Yesterday was dramatic, periods of cloud followed by bright, intense sunlight. In the afternoon cloud rolled in, followed by rain, heavy at night and accompanied by thunder, then changing to light snow. The day’s high temperature was 72F, reached about three in the afternoon; by seven it was 40F. Now, snow flurries dance in a mostly sunny sky. Before this week, the record high temperature for FEBRUARY was 61F. Breaking any temperature record by more than a degree or two is unusual; this week’s events are, to the best of my knowledge, simply unprecedented.
This week was equally chaotic on the national scene, with lies and threats, new authoritarian laws, and a complete refusal to acknowledge anything akin to consensus reality. This situation is crazy-making for many of us, not least those who are already living with trauma. After all, trauma is, by definition, an event outside the framework of normal human experience. Often trauma is inflicted by those who are incapable of empathy, and who objectify others for their own amusement, pleasure of profit. As a colleague said this week, “Right now the inner world and the outer world are just too close to each other in ways that are not good.” That seems an under statement.

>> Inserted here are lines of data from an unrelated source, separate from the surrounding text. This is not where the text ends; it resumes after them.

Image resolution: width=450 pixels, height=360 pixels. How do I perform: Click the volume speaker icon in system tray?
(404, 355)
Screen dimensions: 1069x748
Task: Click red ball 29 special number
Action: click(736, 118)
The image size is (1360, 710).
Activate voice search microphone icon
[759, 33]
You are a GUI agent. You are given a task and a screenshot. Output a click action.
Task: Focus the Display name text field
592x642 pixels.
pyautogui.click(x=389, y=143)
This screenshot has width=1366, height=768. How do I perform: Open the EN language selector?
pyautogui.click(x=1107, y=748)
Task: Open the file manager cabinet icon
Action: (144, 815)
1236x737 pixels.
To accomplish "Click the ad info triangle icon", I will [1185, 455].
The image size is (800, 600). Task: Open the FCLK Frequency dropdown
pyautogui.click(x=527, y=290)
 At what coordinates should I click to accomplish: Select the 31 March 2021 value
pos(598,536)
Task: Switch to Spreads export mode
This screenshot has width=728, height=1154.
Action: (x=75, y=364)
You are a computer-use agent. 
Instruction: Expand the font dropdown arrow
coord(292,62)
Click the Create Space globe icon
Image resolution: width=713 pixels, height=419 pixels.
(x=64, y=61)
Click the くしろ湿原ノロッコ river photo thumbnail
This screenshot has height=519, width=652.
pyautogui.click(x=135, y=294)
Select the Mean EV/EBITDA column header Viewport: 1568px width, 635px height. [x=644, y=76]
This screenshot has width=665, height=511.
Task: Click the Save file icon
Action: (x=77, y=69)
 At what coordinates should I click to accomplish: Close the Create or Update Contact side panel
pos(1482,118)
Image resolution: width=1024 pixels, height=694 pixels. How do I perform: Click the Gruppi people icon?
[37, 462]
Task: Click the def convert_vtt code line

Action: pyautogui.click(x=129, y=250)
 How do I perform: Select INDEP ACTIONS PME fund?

It also seems as good a definition of The Bardo as I can come up with. I keep waking up in the wee hours, startled out of a dream of the Bardo, or of a new Dark Age, or of the aftermath of World War Three. Many of those who come to us for aid report feeling “crazy” or “out of control”; yet when we talk with them, it is mostly the world that seems out of control, not the person. Of course, flashbacks, dissociation, and suffering abound; the world is mad! Strangely, those in charge of governance seem to take glee in the suffering of so many; as has been the case all to often lately, Tolkien’s orks seem an apt metaphor. I am also reminded of Dylan’s Talking World War Three Blues. If you don’t know it, or haven’t heard it in a while, have a listen. Anyway, you can be in my dream if I can be in yours.
Speaking of sharing, writer Andrea Stephenson shared her February Doubts, accompanied by splendid photos, and Ruth Hill wrote about being a socially engaged U.S. poet living in Canada, and sent along an apt poem, both as part of the Conversations Project. I hope you will respond to them, and maybe add your own thoughts to the conversation.
insightful reflection, Michael!
like Paul Simon sang,
I get all the news I need
in the weather report 🙂
So true…..
I can see Trump wanting his burning eye in the sky, ageless and controlling.
it’s not enough to believe or just talk about equality and diversity nowadays or to wait for someone else to make a change. even the smallest of hobbits can do it.
Yes, and Ewoks too! May we find a way to embrace the diversity that we are.
An appropriate metaphor for the state of current chaos that the world seems to be in – it certainly does seem like one of those chaotic transition periods when we don’t quite know what the other side will look like. I just read a chilling story ‘Jackie Wilson Said’ on fellow blogger Sunshine Jansen’s site that encapsulates the fear about the road we may be on: https://fairyofdisenchantment.wordpress.com/
Andrea, I hope we find less terrifying way through this morass.